§ **Problem statement**
Set down word for word each line from the one containing "Task: Open the Manage License link" through the end of the records, both included. Do not copy any pictures.

::::

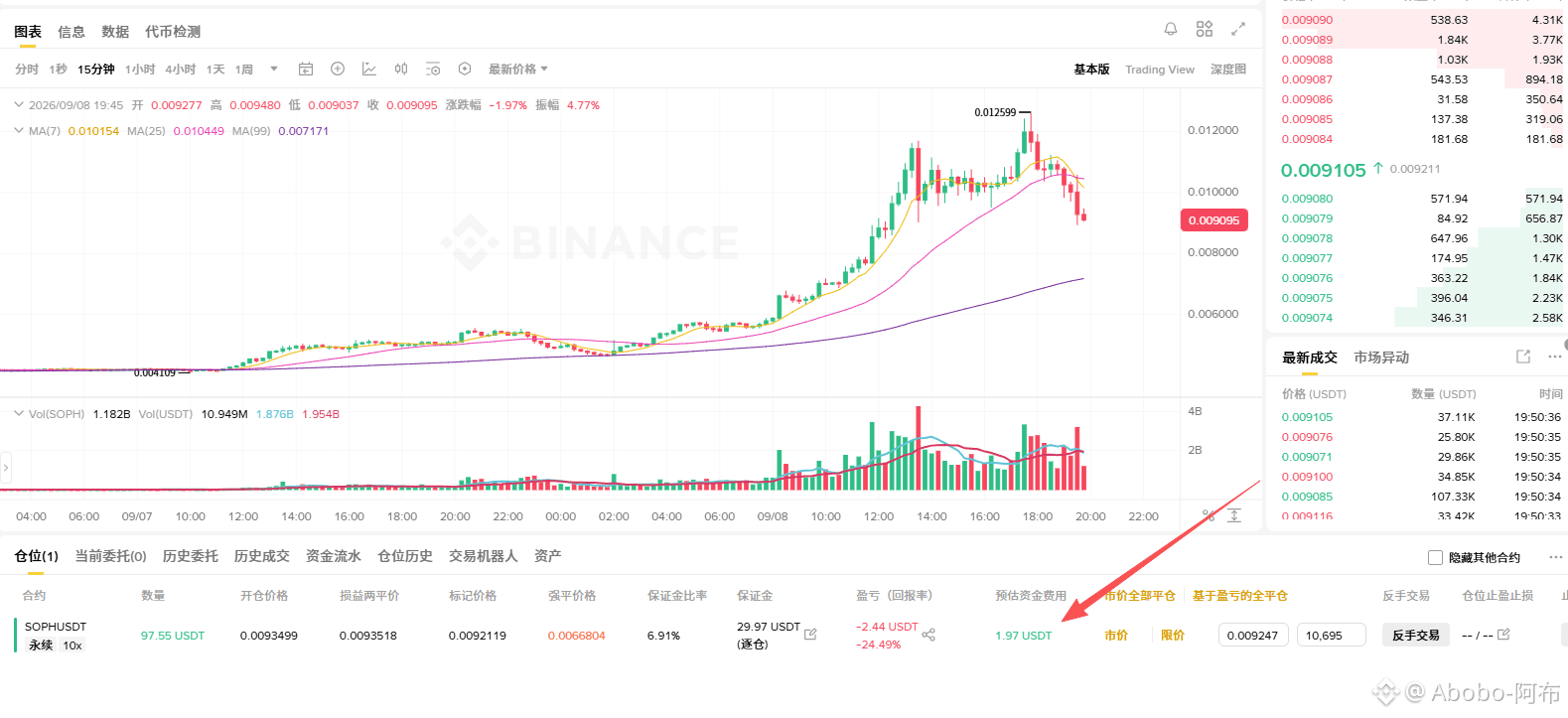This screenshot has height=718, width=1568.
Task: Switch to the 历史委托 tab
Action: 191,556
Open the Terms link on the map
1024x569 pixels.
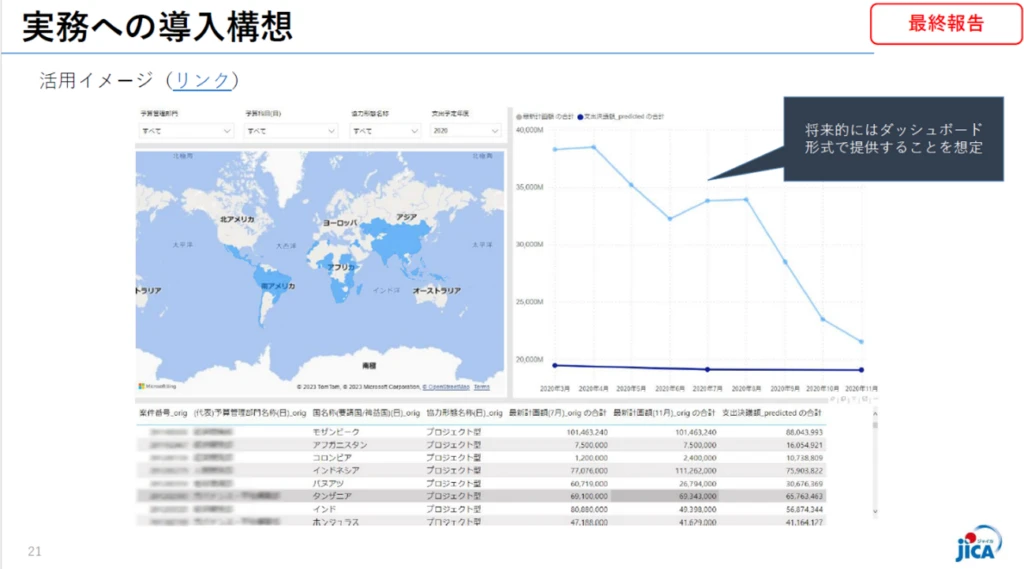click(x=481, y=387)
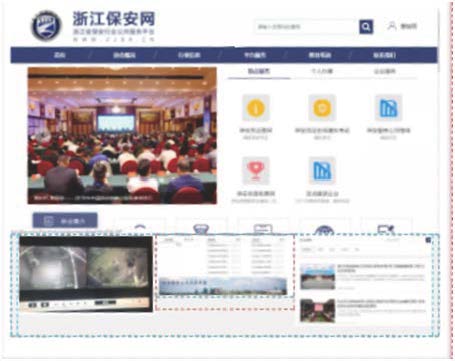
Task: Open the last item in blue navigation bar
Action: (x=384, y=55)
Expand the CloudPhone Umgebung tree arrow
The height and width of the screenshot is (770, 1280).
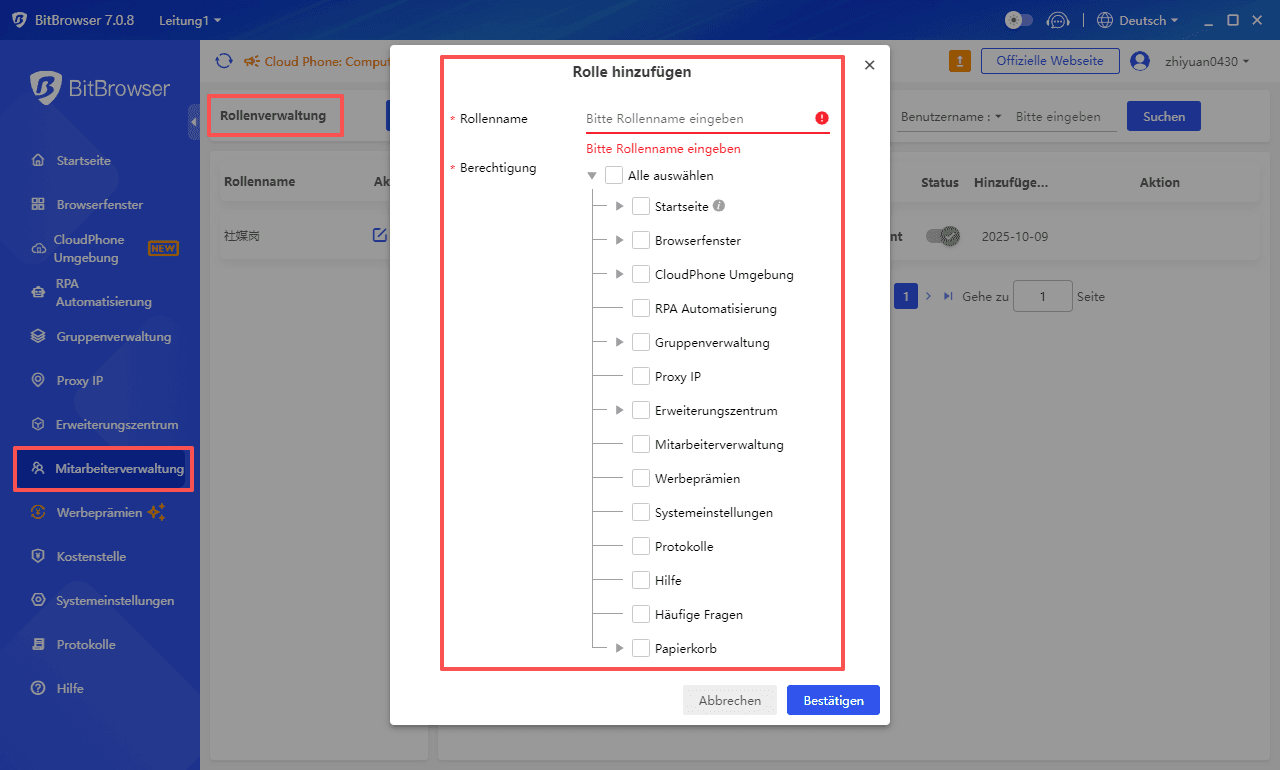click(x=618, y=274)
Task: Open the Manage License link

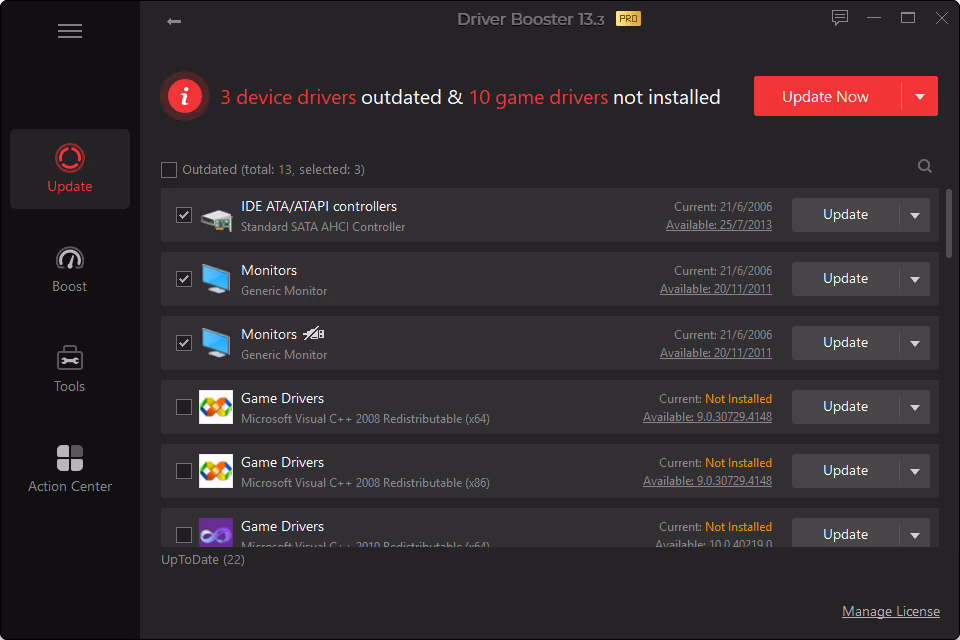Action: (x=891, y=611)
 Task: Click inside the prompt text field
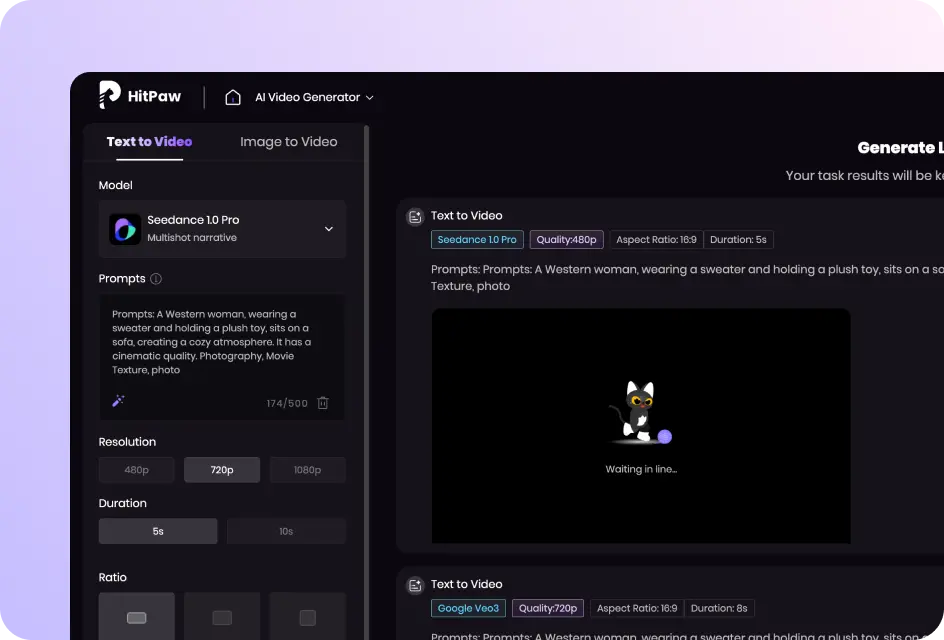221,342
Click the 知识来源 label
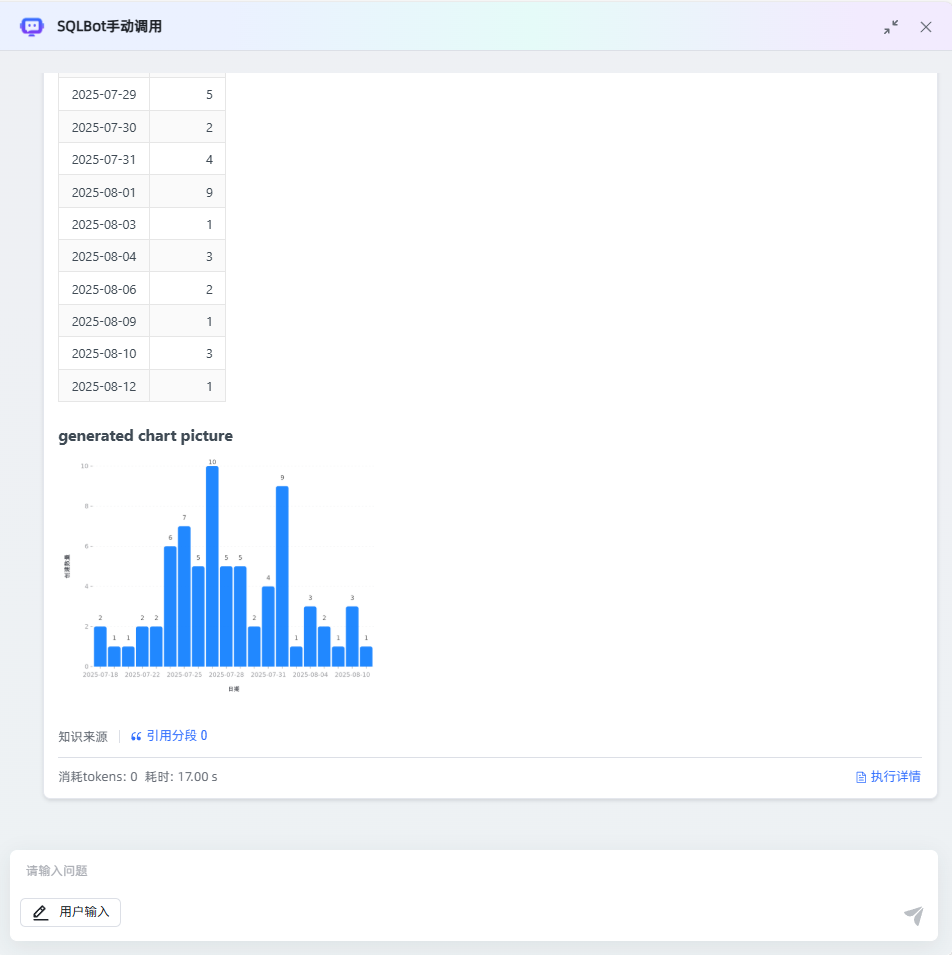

::::

§ **Solution to this exercise**
Task: Open the Manage License link

Action: (x=891, y=611)
 Task: Click inside the prompt text field
221,342
Click the 知识来源 label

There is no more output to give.